In order to set a unique but persistent value for the nfs client's ID, the
client exposes a per-network-namespace sysfs file that can be used to
configure a "uniquifier" for this value.
However any userspace mechanism used to configure this value must do so in
the potentially small window between either (1) the nfs module getting
loaded or (2) the creation of a new network namespace, and the client
sending SETCLIENTID or EXCHANGE_ID.
In (1) the time between these events can be very small if the kernel loads
the nfs module as triggered by the first mount request. That leaves little
time for another process such as a userspace helper to lookup or generate a
uniquifier and write it to the kernel before the kernel attempts to create
and use the identifier.
In (2) the network namespace may be created but network configuration and
processes within that namespace that may trigger on the creation of the
sysfs file are not ready, or the setup of filesystems and tools for that
namespace may happen in parallel.
Fix this by creating a new nfs module parameter "nfs4_unique_id_timeout"

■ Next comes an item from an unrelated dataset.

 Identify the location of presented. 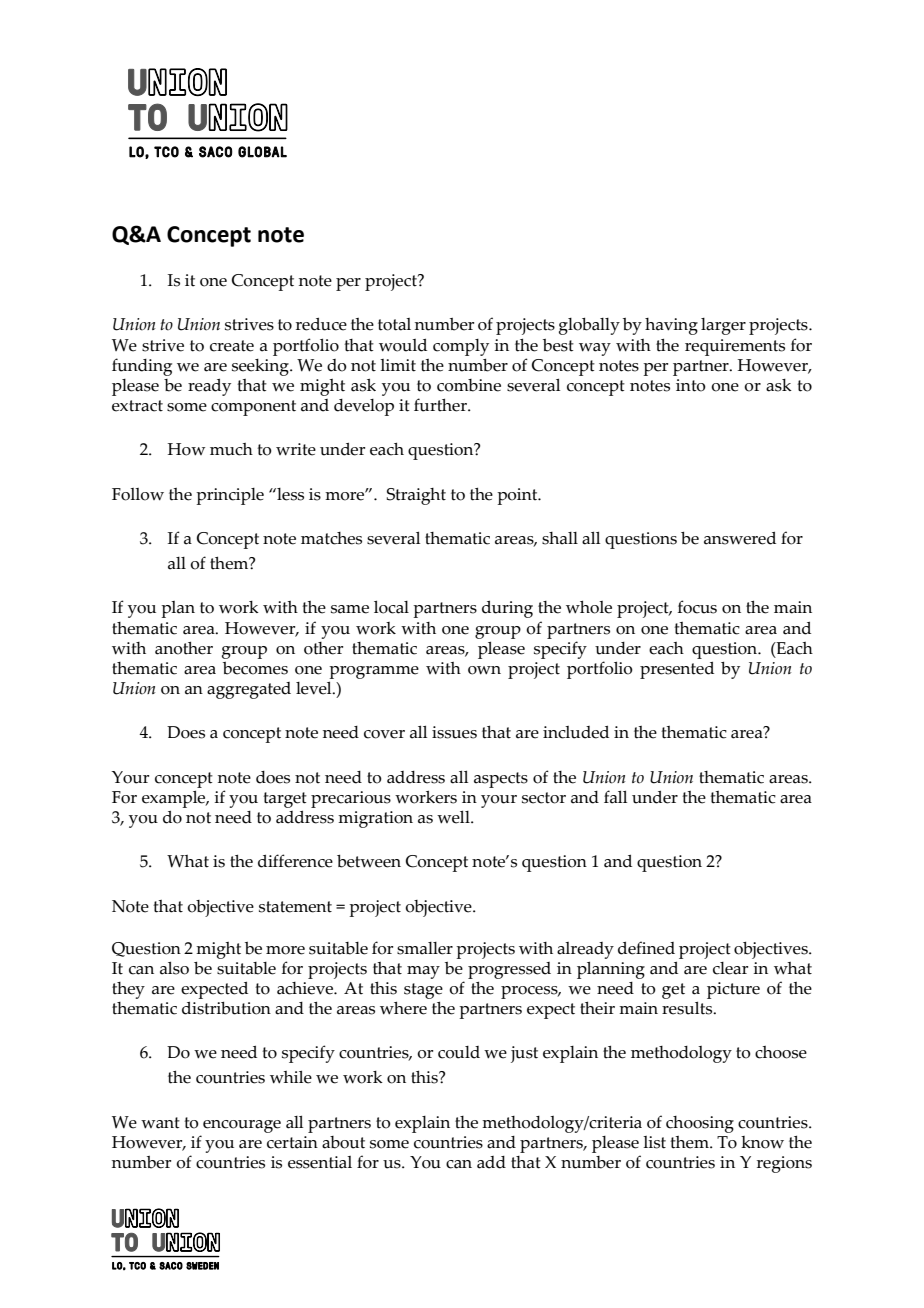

that will allow userspace a tunable window of time to uniquify the client.
When set, the client waits for a uniquifier to be set before sending
SETCLIENTID or EXCHANGE_ID. The parameter defaults to 500ms. Setting the
parameter to zero reverts any waiting for a uniquifier.

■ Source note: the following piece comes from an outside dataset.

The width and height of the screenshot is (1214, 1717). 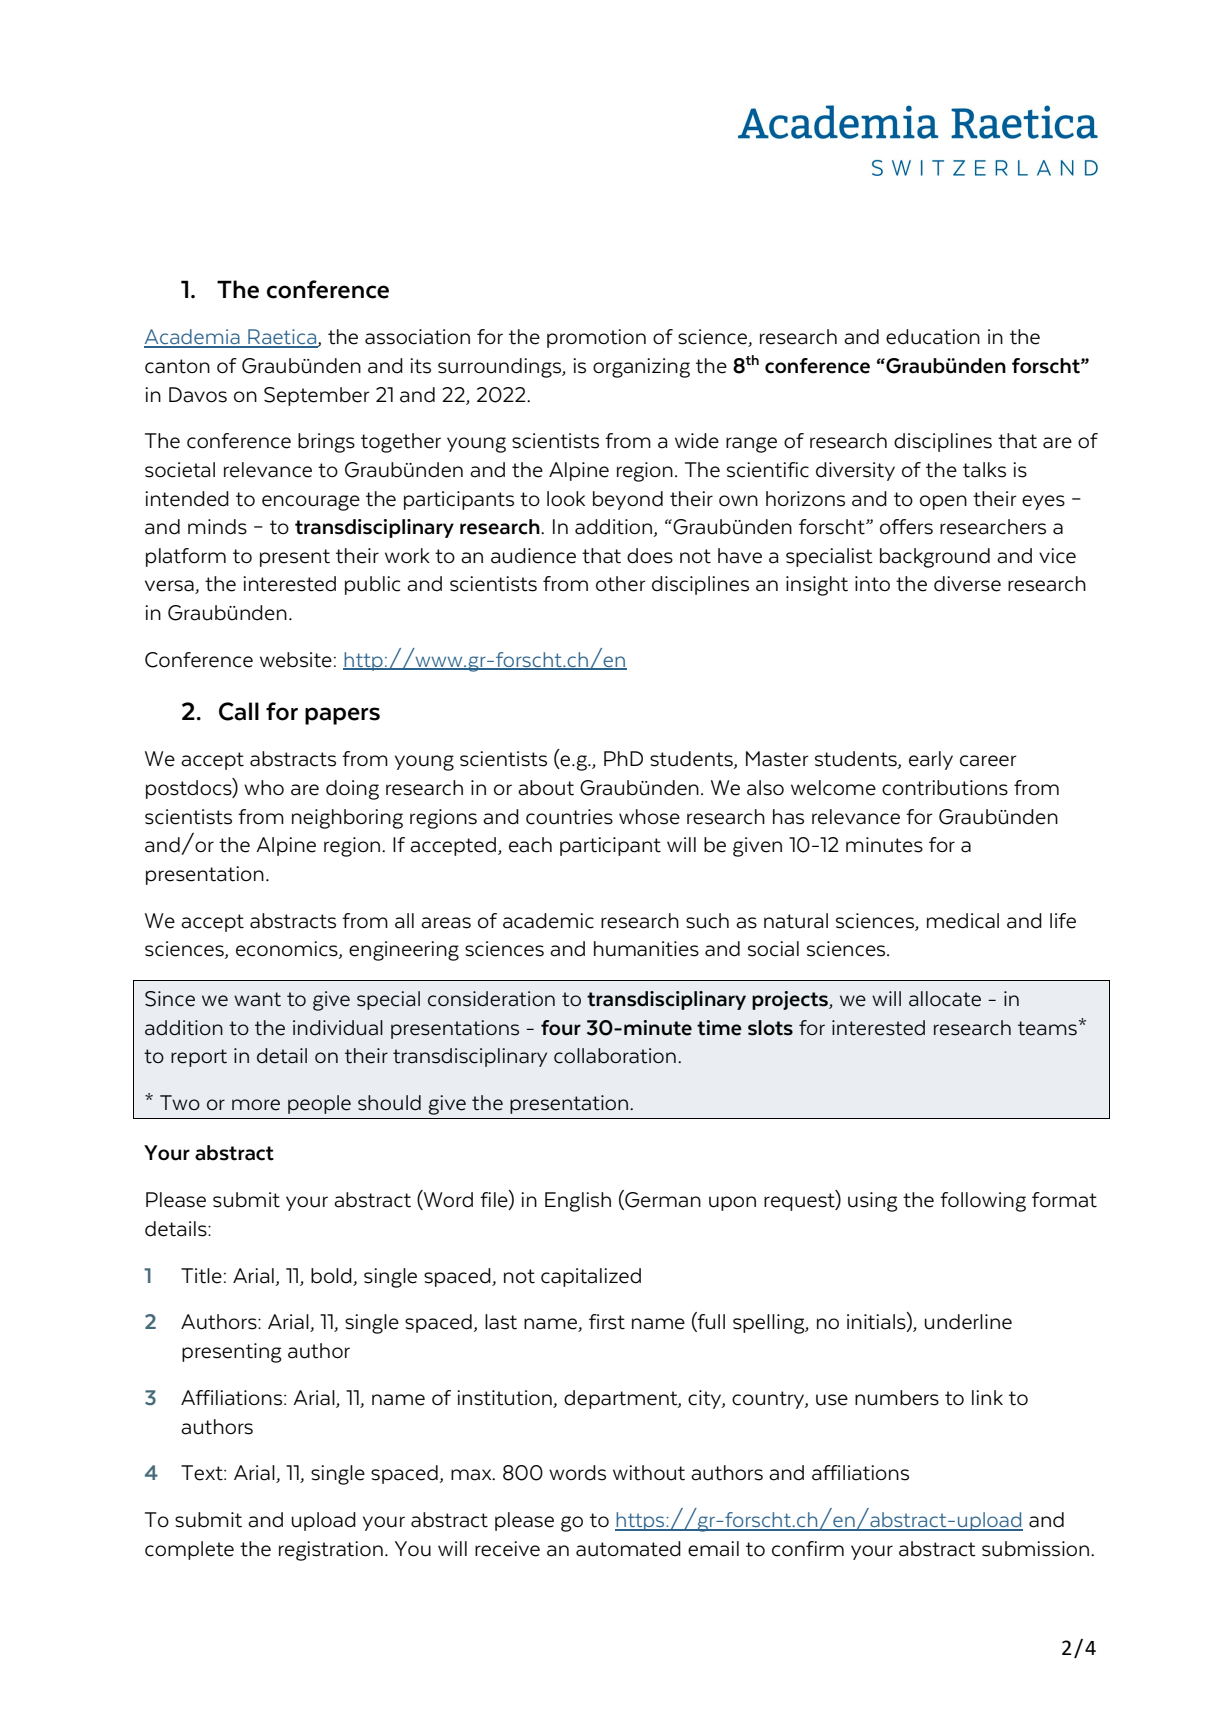 What do you see at coordinates (1037, 1549) in the screenshot?
I see `submission` at bounding box center [1037, 1549].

A tunable delay can accommodate situations where the size of the race
window needs to be modified due to hardware differences or various
approaches to container initialization with respect to the use of NFS
within those containers.
Signed-off-by: Benjamin Coddington <[email protected]>
---
fs/nfs/nfs4_fs.h | 1 +
fs/nfs/nfs4proc.c | 4 ++++
fs/nfs/super.c | 4 ++++
fs/nfs/sysfs.c | 3 +++
fs/nfs/sysfs.h | 2 ++
5 files changed, 14 insertions(+)
diff --git a/fs/nfs/nfs4_fs.h b/fs/nfs/nfs4_fs.h
index 3e344bec3647..052805c3cfc0 100644
--- a/fs/nfs/nfs4_fs.h
+++ b/fs/nfs/nfs4_fs.h
@@ -544,6 +544,7 @@ extern bool recover_lost_locks;
#define NFS4_CLIENT_ID_UNIQ_LEN (64)
extern char nfs4_client_id_uniquifier[NFS4_CLIENT_ID_UNIQ_LEN];
+extern unsigned int nfs4_client_id_uniquifier_timeout;
extern int nfs4_try_get_tree(struct fs_context *);
extern int nfs4_get_referral_tree(struct fs_context *);
diff --git a/fs/nfs/nfs4proc.c b/fs/nfs/nfs4proc.c
index 3106bd28b113..2ddffd799c7f 100644
--- a/fs/nfs/nfs4proc.c
+++ b/fs/nfs/nfs4proc.c
@@ -6135,6 +6135,10 @@ nfs4_get_uniquifier(struct nfs_client *clp, char *buf, size_t buflen)
buf[0] = '\0';
if (nn_clp) {
+ if (!nn_clp->user_uniquified && nfs4_client_id_uniquifier_timeout)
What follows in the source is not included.